2 settings files, that come by default with jdk do not collect memory data. Let’s tweak them using JDK Mission Control app, which we also will need to analyze recording data later. You may want to download build from OpenJDK, if you, like me have problems with Live Object histogram rendering. To do so, open Window -> Flight Recording Template Manager and duplicate <jdk directory>/lib/jfr/default.jfc. Then change “Memory Leak Detection” to “Object types + Allocation Stack Traces + Path to GC Root”. Export this file and specify its location using settings option above. Because we do not alter memory profiling options, the extra overhead should not be too big, however, be careful and measure if you plan to use this in production.

Once we have a profile ready (see example 5 for full option list) we can drag-and-drop it into JMC and inspect. We are interested primarily in “Live Objects” section (if you can’t see histogram with live objects on the top, try pulling top of table down):

This is a list of sampled objects for a period of time encircled with red. The total count will be much less than actual allocation count, but statistically it would be a representative sample of objects allocated and still alive. The samples are taken from TLAB every time it is filled and JVM assigns another TLAB to a thread. The exact mechanism how samples are selected from TLAB is described here - for general sampling approach and here - for Old Object Sample event.

What we can tell from that list is that all these object were still alive at the point when record was taken (JVM crash in our case), therefore some of these objects are candidates for memory leak/memory optimisation. We can find out which part of the code retain them by tracing allocation StackTrace in the bottom section and looking through code where these new objects were stored afterwards. In our case we can see that lots of String and HashMap internal objects are allocated and retained by Order objects.

One can notice that overall number of samples is quite low. The reason is that samples are chosen once TLAB is full and in this case TLAB size is relatively big to overall heap size (64 megabytes), hence small amount of TLABs and samples. By forcing smaller TLAB we can get more samples (example 7).

Another useful section can be “TLAB Allocations”, especially if you think you allocate too many big objects, that do not fit TLAB. To have that section populated, we must change “Memory Profiling” configuration to “Object Allocation and Promotion”. Or just use memory-all.jfc provided with example code.

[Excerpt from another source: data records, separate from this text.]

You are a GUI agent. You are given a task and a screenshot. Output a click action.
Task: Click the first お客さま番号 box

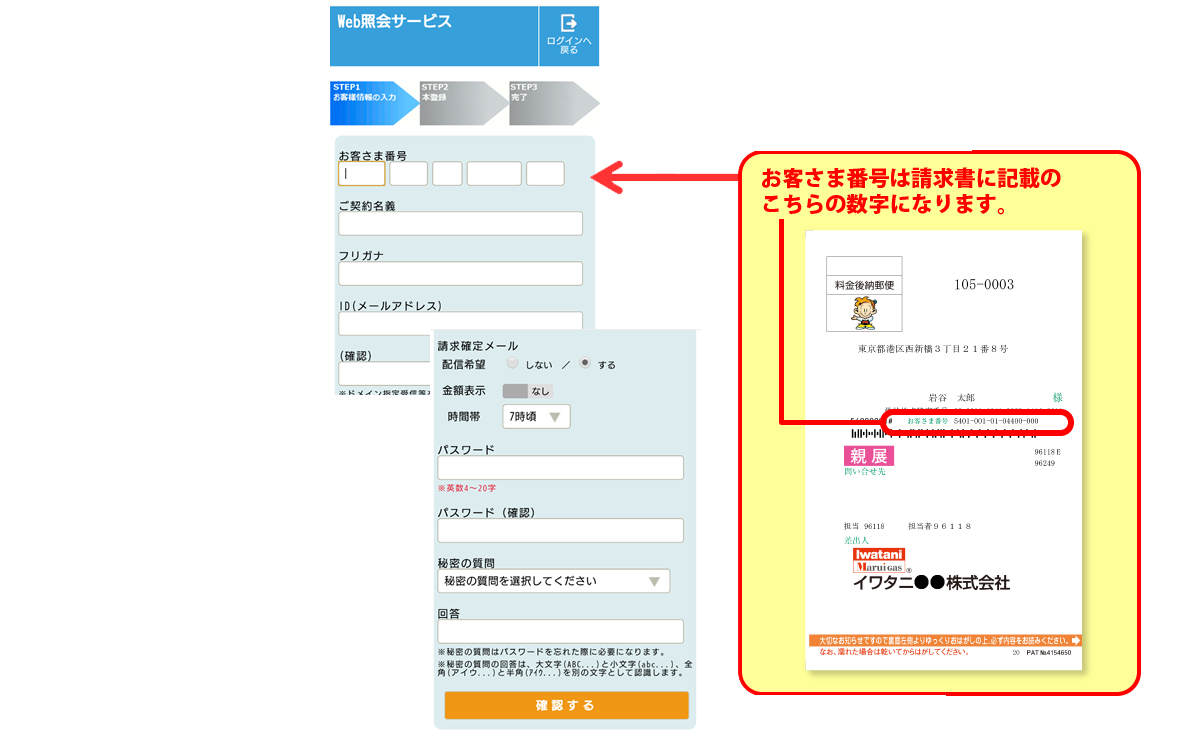(x=361, y=174)
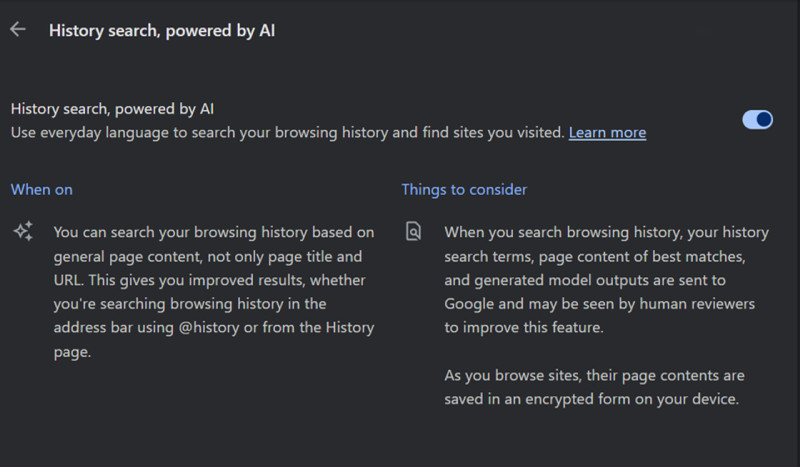Click the page header title beside the back arrow
Viewport: 800px width, 467px height.
162,30
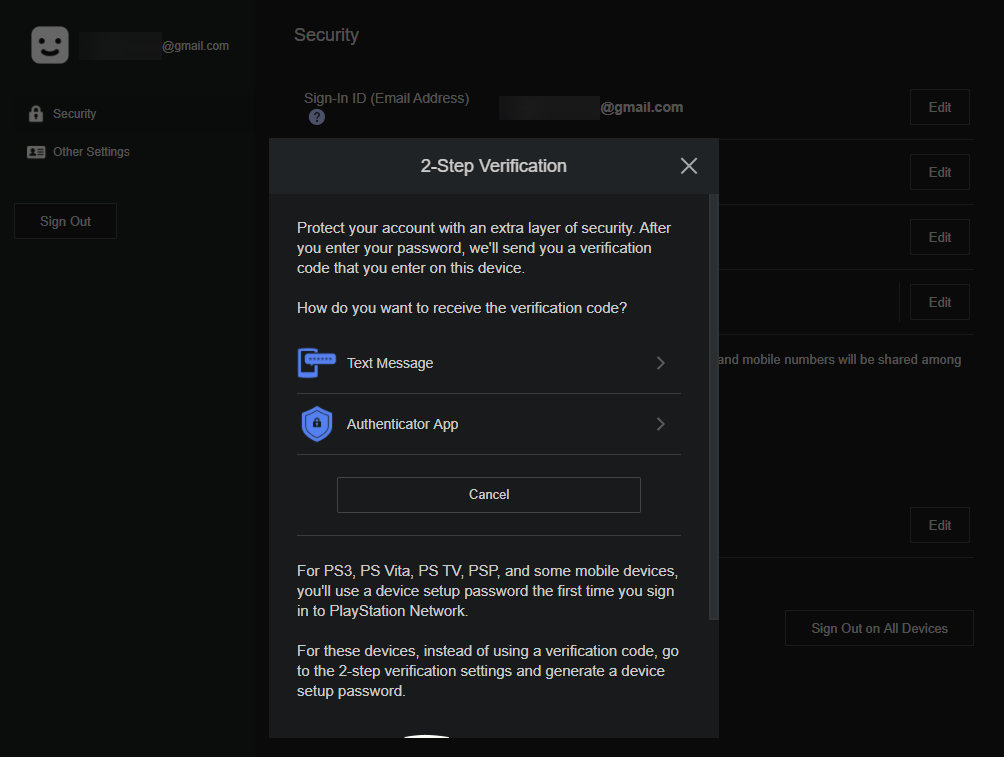The image size is (1004, 757).
Task: Click the Sign-In ID help question mark icon
Action: coord(316,117)
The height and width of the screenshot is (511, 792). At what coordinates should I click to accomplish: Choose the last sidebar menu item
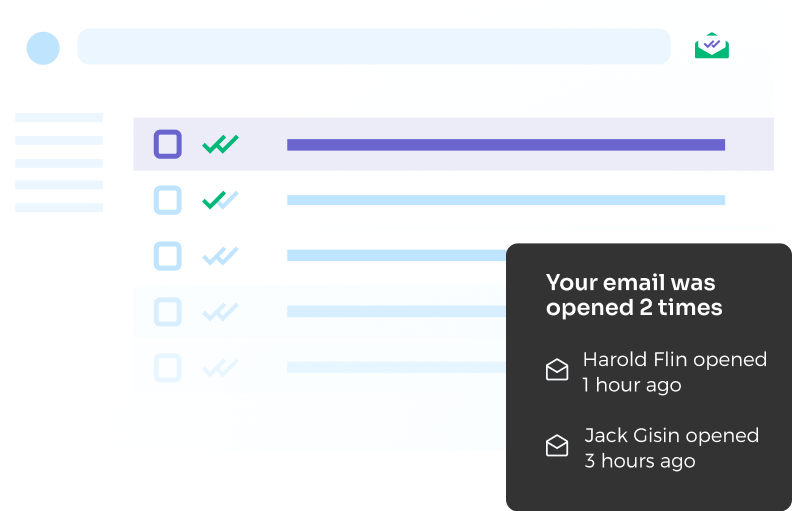pyautogui.click(x=59, y=208)
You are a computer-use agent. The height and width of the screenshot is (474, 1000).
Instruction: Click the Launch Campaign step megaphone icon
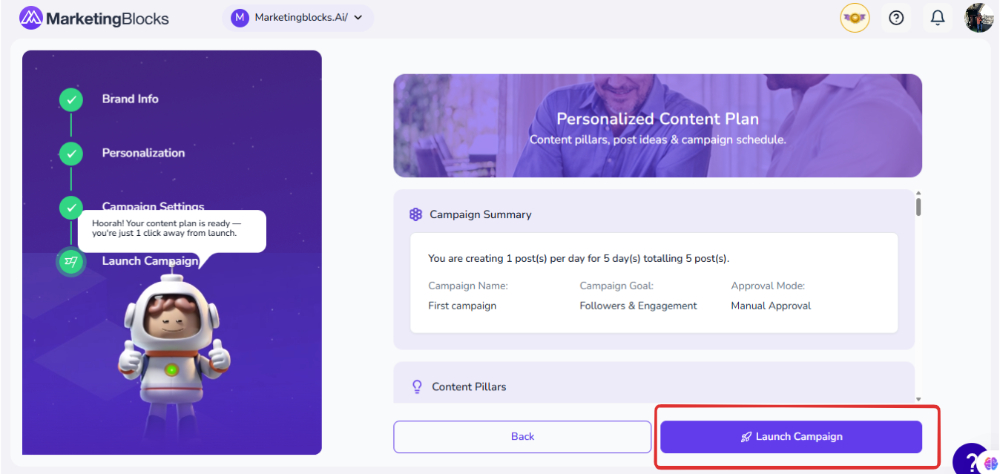coord(71,261)

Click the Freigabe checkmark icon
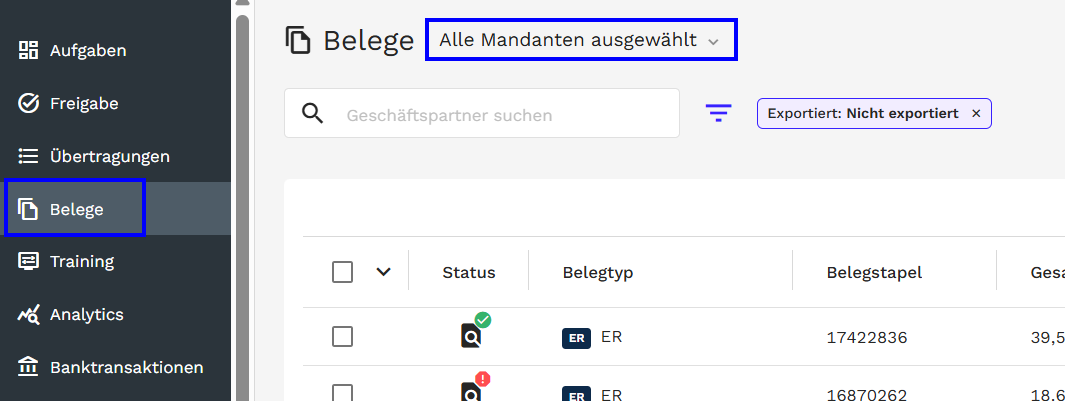pyautogui.click(x=29, y=103)
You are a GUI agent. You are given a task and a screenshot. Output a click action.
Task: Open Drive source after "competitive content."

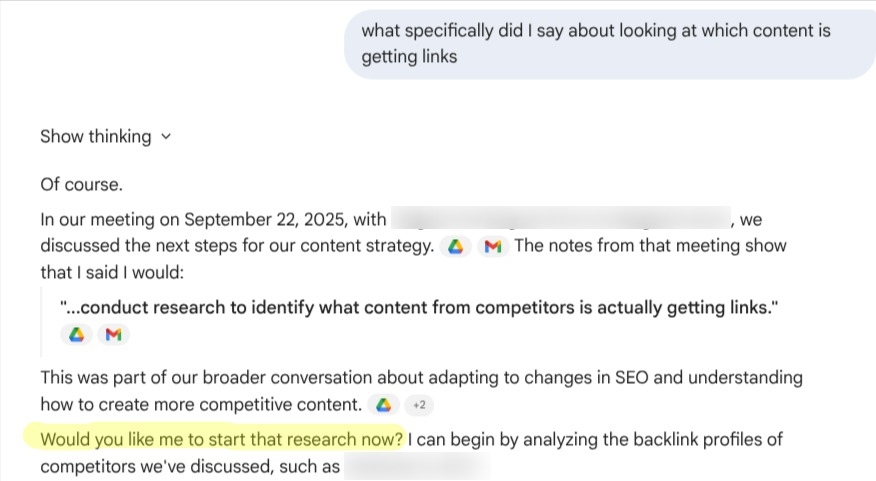(382, 405)
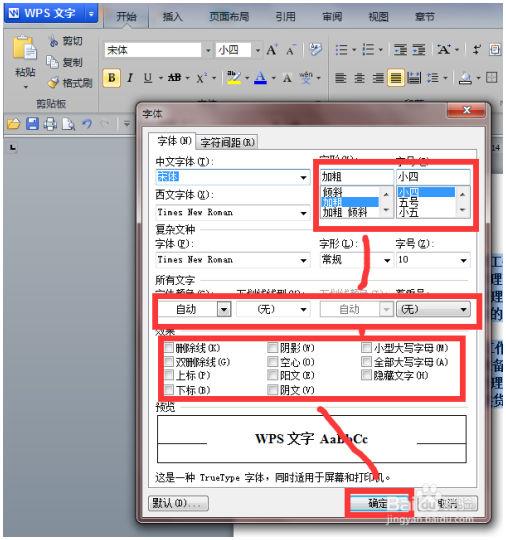Viewport: 506px width, 540px height.
Task: Click the 默认 default button
Action: (x=178, y=503)
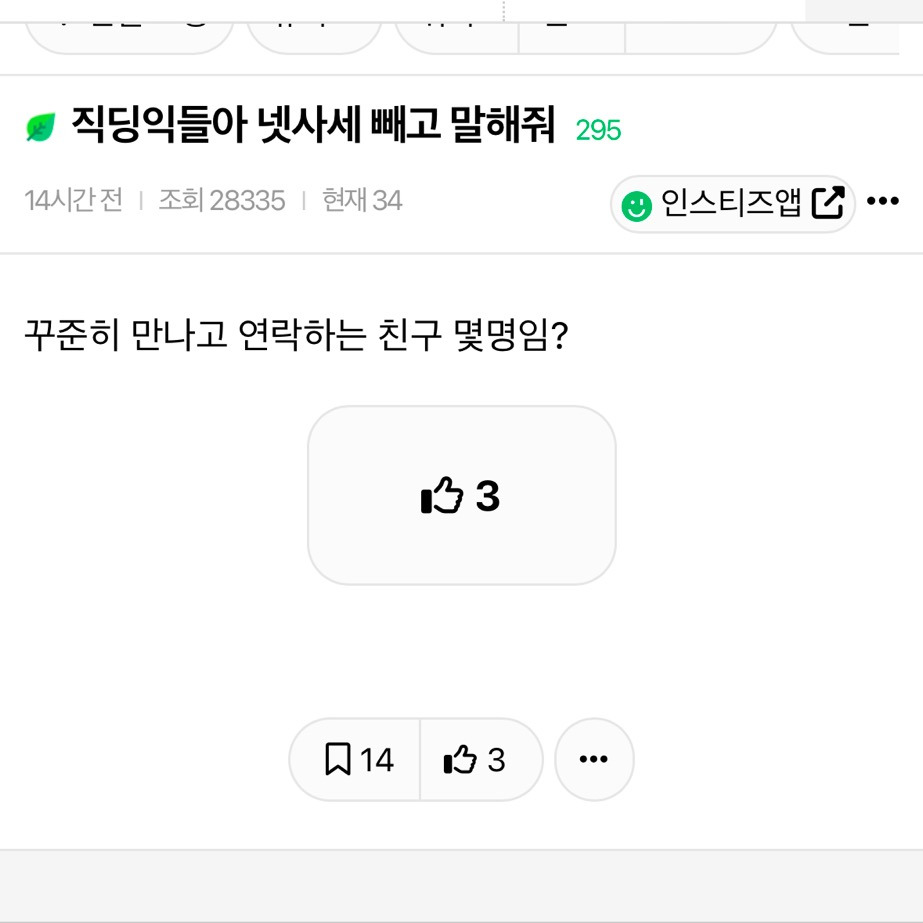Image resolution: width=923 pixels, height=923 pixels.
Task: Open the round three-dot menu below the post
Action: point(594,760)
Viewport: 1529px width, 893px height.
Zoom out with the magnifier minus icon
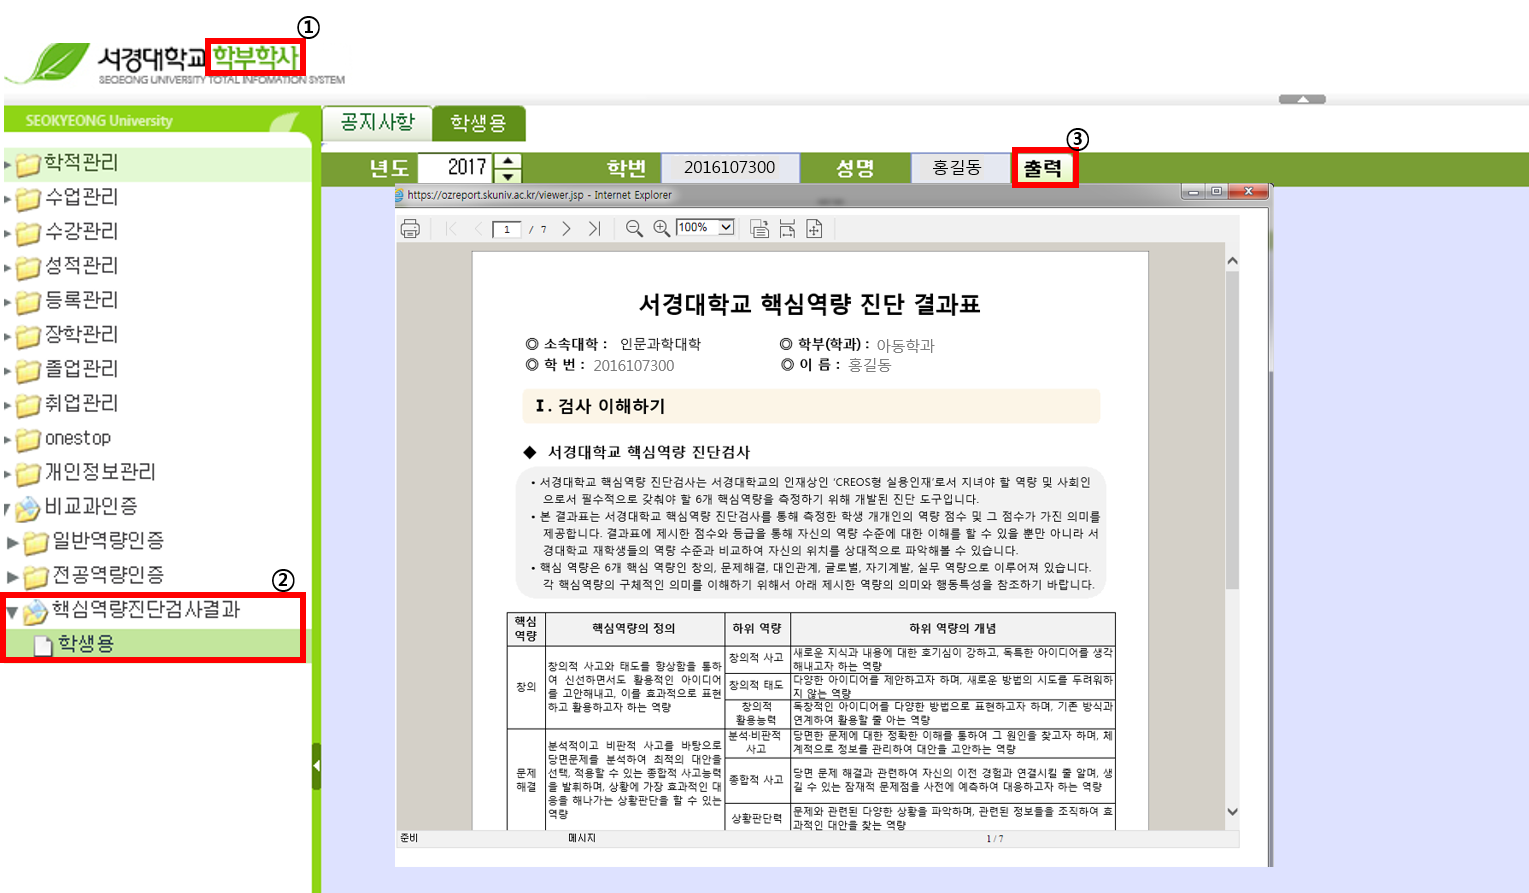tap(634, 228)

Overall we can reconstruct quite similar picture to what we had when looking at the heap dump. It is bit more involved as we deal with sampled data and need more manual tracing, however we do not pay penalty of increased latency.

Intermission

In this part we have covered a few ways to determine what data is taking heap space. We have not covered probing here, as probing gives diminishing returns when we talk about heap occupation. In the second part we will take a look at what can be done to reduce heap usage by our sample program.